INSTRUCTIONS TO FOLLOW:
Your task is to retype all of the records below with complete accuracy.

GIVEN RECORDS:
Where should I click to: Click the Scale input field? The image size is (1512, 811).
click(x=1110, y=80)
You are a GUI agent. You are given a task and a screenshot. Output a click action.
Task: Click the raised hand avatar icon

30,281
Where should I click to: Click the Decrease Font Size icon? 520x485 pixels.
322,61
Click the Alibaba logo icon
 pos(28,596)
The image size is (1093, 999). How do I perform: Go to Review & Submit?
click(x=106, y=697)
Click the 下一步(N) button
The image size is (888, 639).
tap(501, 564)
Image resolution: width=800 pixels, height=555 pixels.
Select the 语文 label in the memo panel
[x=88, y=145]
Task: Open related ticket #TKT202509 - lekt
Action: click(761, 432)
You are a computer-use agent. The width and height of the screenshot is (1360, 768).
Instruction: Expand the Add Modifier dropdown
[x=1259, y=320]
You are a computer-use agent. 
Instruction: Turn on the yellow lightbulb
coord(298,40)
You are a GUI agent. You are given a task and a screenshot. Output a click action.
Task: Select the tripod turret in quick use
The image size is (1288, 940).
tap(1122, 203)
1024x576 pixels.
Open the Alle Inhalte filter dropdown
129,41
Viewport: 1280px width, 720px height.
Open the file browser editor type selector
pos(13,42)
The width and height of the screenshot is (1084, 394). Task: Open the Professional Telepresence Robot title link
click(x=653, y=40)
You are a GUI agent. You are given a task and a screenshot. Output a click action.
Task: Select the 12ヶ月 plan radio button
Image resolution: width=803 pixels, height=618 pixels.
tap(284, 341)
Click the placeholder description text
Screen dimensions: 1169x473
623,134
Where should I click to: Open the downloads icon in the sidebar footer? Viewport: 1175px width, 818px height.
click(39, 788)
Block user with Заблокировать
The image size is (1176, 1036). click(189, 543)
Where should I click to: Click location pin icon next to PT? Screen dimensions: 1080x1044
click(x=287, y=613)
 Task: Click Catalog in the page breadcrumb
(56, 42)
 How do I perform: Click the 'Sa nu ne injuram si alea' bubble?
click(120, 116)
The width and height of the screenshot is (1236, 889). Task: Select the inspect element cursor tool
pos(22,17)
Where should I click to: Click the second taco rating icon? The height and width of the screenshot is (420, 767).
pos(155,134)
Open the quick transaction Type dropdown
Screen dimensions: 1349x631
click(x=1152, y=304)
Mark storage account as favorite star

SOLUTION FOR THIS PROBLEM:
Where should I click to: Click the Scale input field? The image size is (1512, 811).
click(x=1110, y=80)
You are a GUI agent. You are given a task and a screenshot. Output a click action.
Task: Click the raised hand avatar icon

30,281
Where should I click to: Click the Decrease Font Size icon? 520x485 pixels.
322,61
Click the Alibaba logo icon
 pos(28,596)
The image size is (1093, 999). How do I perform: Go to Review & Submit?
click(x=106, y=697)
Click the 下一步(N) button
The image size is (888, 639).
tap(501, 564)
Image resolution: width=800 pixels, height=555 pixels.
Select the 语文 label in the memo panel
[x=88, y=145]
Task: Open related ticket #TKT202509 - lekt
Action: click(761, 432)
You are a computer-use agent. The width and height of the screenshot is (1360, 768).
Instruction: Expand the Add Modifier dropdown
[x=1259, y=320]
You are a computer-use agent. 
Instruction: Turn on the yellow lightbulb
coord(298,40)
You are a GUI agent. You are given a task and a screenshot. Output a click action.
Task: Select the tripod turret in quick use
The image size is (1288, 940).
tap(1122, 203)
1024x576 pixels.
Open the Alle Inhalte filter dropdown
129,41
Viewport: 1280px width, 720px height.
Open the file browser editor type selector
pos(13,42)
The width and height of the screenshot is (1084, 394). Task: Open the Professional Telepresence Robot title link
click(x=653, y=40)
You are a GUI agent. You are given a task and a screenshot. Output a click action.
Task: Select the 12ヶ月 plan radio button
Image resolution: width=803 pixels, height=618 pixels.
tap(284, 341)
Click the placeholder description text
Screen dimensions: 1169x473
623,134
Where should I click to: Open the downloads icon in the sidebar footer? Viewport: 1175px width, 818px height.
click(39, 788)
Block user with Заблокировать
The image size is (1176, 1036). click(189, 543)
Where should I click to: Click location pin icon next to PT? Screen dimensions: 1080x1044
click(x=287, y=613)
 Task: Click Catalog in the page breadcrumb
(56, 42)
 How do I perform: Click the 'Sa nu ne injuram si alea' bubble?
click(120, 116)
The width and height of the screenshot is (1236, 889). Task: Select the inspect element cursor tool
pos(22,17)
Where should I click to: Click the second taco rating icon? The height and width of the screenshot is (420, 767).
pos(155,134)
Open the quick transaction Type dropdown
Screen dimensions: 1349x631
click(x=1152, y=304)
Mark storage account as favorite star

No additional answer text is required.